I will start by introducing myself.

I am doing 2x2-4x4 and pyraminx. I am a youtube and my channel is Sphinxo Cubing.
Channel: https://www.youtube.com/channel/UCOxdqENiBCL6cqnHBwzAefw

I looked on the competitor list and saw that Noah Arthurs and Sophie Chan will be going. I am guessing that this is Noah Arthurs that has a youtube channel.

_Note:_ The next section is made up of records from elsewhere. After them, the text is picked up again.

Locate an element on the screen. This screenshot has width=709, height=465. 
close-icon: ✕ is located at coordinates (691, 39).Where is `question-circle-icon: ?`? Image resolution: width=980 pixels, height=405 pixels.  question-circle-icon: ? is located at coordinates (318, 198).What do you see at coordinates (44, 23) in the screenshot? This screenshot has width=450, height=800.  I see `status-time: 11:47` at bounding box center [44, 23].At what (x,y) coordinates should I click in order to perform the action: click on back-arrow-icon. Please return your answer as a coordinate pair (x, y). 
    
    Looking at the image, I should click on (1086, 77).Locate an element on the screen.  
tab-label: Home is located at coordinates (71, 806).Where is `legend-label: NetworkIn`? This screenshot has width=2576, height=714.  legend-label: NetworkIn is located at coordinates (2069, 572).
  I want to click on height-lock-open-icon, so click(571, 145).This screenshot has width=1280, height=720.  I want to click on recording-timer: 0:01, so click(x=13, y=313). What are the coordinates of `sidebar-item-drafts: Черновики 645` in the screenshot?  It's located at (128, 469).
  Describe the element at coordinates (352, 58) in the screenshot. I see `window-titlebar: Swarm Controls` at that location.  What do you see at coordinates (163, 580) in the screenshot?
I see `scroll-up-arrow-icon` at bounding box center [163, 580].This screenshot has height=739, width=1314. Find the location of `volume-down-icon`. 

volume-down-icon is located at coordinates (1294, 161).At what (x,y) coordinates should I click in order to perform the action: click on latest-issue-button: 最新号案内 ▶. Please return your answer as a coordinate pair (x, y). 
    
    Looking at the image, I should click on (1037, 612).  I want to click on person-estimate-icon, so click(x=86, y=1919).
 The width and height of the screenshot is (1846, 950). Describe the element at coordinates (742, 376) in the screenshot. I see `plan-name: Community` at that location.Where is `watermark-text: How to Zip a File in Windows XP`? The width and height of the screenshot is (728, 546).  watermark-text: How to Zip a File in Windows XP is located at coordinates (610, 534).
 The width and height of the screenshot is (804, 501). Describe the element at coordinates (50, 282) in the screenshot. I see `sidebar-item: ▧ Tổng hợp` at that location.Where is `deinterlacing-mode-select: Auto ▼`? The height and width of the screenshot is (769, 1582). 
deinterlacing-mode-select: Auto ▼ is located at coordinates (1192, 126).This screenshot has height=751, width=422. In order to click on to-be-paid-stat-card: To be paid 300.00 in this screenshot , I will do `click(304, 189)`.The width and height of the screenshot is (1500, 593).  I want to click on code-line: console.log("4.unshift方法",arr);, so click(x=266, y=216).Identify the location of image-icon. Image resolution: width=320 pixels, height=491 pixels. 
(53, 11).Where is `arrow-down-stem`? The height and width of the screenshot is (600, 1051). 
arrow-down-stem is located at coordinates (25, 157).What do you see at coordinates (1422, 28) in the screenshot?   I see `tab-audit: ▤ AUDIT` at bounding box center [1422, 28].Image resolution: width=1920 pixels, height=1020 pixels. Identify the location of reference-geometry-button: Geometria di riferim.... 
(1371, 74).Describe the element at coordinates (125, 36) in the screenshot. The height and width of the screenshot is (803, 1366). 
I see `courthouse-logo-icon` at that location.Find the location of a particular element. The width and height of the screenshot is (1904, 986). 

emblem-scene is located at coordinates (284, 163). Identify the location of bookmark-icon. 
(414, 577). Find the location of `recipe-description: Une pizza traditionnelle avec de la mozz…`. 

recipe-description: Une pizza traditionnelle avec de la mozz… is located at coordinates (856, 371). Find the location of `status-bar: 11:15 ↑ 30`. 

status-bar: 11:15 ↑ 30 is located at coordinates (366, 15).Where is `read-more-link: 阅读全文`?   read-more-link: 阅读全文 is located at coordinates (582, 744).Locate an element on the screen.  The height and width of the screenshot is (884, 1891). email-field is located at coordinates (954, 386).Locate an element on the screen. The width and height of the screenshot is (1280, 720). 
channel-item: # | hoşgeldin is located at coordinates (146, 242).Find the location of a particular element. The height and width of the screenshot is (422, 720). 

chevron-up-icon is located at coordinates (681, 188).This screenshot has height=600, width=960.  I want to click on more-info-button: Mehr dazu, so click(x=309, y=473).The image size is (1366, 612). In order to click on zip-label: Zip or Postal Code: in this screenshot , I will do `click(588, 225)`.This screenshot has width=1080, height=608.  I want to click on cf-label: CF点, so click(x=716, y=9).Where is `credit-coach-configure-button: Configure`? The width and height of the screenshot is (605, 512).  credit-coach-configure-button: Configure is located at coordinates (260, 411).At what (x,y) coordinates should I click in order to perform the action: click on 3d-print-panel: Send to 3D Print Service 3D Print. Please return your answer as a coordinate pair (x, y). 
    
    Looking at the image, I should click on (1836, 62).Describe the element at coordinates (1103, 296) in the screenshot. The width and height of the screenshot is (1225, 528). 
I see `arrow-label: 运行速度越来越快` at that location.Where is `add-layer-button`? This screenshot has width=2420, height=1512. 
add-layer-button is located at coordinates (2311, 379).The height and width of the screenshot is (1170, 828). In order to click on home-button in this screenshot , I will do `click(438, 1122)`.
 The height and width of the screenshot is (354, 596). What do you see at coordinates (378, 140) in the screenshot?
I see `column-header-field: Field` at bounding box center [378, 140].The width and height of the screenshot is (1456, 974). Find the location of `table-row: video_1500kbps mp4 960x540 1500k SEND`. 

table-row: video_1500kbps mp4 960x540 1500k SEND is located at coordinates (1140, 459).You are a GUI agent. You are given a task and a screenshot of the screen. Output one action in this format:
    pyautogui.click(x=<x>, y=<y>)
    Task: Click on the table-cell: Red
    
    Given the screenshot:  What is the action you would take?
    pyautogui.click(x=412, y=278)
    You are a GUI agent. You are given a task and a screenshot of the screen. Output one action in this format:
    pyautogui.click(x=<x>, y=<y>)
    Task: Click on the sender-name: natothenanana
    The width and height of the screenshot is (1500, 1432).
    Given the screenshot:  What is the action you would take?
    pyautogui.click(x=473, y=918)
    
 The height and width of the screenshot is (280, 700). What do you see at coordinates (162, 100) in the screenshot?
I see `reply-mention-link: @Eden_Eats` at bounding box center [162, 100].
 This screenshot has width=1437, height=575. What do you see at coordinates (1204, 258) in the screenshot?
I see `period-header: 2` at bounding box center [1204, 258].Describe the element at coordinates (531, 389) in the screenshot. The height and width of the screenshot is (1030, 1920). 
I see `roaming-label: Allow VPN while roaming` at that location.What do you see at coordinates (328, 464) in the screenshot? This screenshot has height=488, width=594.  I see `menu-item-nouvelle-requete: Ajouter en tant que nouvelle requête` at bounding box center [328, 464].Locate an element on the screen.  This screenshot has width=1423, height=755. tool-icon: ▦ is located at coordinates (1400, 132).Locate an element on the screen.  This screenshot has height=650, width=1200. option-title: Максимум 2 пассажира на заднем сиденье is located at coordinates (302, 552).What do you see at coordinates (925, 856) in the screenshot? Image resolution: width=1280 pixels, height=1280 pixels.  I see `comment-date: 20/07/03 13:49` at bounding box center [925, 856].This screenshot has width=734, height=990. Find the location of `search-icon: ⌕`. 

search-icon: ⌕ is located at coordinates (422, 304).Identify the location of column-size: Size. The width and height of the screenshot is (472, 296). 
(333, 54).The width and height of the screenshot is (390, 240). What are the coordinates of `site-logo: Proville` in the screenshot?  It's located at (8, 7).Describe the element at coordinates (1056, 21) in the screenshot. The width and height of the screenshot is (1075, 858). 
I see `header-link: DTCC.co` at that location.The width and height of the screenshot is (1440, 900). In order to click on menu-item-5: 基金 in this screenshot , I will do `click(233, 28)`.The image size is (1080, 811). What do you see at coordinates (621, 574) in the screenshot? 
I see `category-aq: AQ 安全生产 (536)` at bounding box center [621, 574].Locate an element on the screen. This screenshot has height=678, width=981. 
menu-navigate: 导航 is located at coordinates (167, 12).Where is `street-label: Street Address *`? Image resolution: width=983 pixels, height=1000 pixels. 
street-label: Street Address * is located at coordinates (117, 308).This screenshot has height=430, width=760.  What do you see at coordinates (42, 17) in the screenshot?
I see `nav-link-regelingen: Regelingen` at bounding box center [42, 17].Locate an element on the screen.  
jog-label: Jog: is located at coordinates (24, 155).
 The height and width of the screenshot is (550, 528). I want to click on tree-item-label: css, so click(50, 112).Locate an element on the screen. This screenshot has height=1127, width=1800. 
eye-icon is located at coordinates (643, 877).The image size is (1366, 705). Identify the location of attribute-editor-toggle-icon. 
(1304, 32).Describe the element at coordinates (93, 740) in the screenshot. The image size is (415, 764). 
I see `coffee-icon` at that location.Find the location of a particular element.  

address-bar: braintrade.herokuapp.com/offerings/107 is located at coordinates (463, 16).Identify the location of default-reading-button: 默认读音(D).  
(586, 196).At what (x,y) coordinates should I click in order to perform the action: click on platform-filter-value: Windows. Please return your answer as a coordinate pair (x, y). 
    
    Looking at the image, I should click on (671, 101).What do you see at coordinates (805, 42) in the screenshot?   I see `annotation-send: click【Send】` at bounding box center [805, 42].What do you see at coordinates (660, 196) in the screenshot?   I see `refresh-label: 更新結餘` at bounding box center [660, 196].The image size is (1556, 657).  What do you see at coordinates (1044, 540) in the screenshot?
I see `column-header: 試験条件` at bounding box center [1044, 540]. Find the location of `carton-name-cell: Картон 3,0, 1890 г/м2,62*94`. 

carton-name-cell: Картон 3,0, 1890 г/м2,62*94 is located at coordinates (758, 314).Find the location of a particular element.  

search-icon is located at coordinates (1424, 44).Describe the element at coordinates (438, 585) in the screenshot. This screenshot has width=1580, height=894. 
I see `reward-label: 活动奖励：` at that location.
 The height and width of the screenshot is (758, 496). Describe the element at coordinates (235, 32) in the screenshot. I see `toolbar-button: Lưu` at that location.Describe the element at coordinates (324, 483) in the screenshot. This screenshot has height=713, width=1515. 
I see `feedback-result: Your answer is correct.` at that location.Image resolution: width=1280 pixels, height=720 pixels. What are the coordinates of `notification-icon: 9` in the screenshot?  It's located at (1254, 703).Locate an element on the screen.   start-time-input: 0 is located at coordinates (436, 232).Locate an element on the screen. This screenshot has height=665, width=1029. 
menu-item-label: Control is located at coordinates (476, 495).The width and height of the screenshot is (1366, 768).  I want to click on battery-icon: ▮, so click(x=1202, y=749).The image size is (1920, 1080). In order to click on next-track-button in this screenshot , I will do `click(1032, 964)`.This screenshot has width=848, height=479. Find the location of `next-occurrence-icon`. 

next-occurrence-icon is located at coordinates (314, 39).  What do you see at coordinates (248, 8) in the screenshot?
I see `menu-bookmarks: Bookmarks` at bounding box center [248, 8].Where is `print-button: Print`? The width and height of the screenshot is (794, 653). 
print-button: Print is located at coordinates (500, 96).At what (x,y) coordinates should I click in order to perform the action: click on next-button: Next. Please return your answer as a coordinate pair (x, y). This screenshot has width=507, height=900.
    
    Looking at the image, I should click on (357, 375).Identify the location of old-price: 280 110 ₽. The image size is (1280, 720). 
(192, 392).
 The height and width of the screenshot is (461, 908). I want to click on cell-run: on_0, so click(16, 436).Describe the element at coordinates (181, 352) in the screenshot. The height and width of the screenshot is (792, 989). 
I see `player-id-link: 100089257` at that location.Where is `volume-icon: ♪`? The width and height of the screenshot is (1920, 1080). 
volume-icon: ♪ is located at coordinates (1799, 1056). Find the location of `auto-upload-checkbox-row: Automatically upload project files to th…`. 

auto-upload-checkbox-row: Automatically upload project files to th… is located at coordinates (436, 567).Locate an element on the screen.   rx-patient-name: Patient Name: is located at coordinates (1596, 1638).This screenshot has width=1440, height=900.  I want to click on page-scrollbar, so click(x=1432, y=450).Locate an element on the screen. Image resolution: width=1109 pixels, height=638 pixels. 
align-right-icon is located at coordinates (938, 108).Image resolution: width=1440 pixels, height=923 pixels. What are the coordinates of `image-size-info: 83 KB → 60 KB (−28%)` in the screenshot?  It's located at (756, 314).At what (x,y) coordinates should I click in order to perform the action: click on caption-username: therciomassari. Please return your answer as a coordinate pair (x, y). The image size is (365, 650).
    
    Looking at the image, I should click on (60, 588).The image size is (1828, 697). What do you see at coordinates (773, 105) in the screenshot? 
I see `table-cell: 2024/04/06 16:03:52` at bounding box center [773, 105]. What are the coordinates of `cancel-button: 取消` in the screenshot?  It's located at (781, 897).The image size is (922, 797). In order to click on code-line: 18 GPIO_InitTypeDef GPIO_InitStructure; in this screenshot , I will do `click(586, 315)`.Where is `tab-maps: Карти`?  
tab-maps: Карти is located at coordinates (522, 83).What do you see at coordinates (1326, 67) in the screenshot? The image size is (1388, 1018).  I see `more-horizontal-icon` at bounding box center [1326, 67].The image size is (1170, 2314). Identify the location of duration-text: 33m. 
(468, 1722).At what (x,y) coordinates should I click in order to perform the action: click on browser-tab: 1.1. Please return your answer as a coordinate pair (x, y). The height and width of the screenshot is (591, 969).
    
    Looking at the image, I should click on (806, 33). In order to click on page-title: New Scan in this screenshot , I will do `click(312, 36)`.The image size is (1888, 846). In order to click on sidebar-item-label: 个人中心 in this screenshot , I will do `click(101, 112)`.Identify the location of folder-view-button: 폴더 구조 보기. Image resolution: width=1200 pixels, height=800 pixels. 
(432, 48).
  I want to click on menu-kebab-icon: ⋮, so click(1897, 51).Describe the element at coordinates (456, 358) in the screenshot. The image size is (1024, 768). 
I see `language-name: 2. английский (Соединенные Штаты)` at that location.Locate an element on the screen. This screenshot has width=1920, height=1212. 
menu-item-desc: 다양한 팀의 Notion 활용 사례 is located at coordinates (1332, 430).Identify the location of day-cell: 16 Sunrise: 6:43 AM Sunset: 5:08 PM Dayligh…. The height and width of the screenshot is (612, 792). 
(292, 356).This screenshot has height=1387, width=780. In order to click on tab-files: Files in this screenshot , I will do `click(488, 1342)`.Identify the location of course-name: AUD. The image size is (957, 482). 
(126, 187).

Sophie Chan is the previous square-1 NAR single holder.

Hopefully I can meet up with anyone I meet on this thread!


----------



## Ranzha (Sep 8, 2016)

Beware of the loud guy wearing a onesie

Not because he's dangerous, but because he's Ryan Jew


----------



## EchecsRex (Sep 8, 2016)

What?


----------



## Ranzha (Sep 9, 2016)

EchecsRex said:


> What?





Ranzha said:


> Beware of the loud guy wearing a onesie
> 
> Not because he's dangerous, but because he's Ryan Jew


----------



## Daniel Lin (Sep 9, 2016)

EchecsRex said:


> . Sophie Chan is the previous square-1 world record holder.


She held the NAR single, not the WR


----------



## EchecsRex (Sep 9, 2016)

Ok, I just edited the post


----------